King Lokeen continued to gaze fixedly upon Rejiia and gape. Then he roused himself enough to address the dozen couples milling about the room. “Lords and ladies of Amazonia, I present to you Princess Rejiia, granddaughter to the royal house of Coronnan.”

“Works fast, doesn’t she,” Skeller muttered out of the side of his mouth.

So, he too was not included in Rejiia’s need to subdue her audience with lust. Or his own musical magic saw through her spells and rejected them. But how had she drawn enough magic
inside
the castle to throw even this minor spell, where Lukan could find none?

Rejjia drew in a deep breath, as if savoring the taste of the air, and released it. The fuzziness around the edges of Lukan’s vision returned along with a need to reach out and touch her. But he was not worthy. His hands were ingrained with dirt and his nails broken . . .

(Knowledge is power
,
)
the dragon voice insisted. It felt like a kick in the head.

“Her tongue flicks in and out like a snake,” Skeller whispered.

“Snakes?” Lukan asked himself and his friend. “Are there any of the giant snakes in or near the castle?” That would explain his inability to gather dragon magic or draw ley line magic from the Kardia. But it didn’t explain why Rejiia could.

Or did it?

“Princess Rejiia has come from Coronnan to be my new bride,” Lokeen said. His words came out a little like he was reading from a text and not quite certain what words came next. “I negotiated in secret with her father, Lord Laislac. The marriage treaty is signed. We marry as soon as the bridal clothes can be made.”
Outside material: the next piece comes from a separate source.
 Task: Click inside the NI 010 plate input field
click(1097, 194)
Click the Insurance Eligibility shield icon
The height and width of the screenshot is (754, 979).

“Isn’t Laislac Ariiell’s father?” Skeller asked, again out of the side of his mouth.

“Yes. That’s who the king negotiated with, but she’s not the bride he negotiated
for
,” Lukan muttered under his breath. “Half the truth is more plausible than a full lie.”

Rejiia beamed a huge smile at the court. But her tongue continued to flick in and out very quickly as if tasting the air. Tasting the air like a snake. The captain of the guard returned a sly smirk to her, also tasting the air, quickly, only the very tip of his tongue clearing his teeth.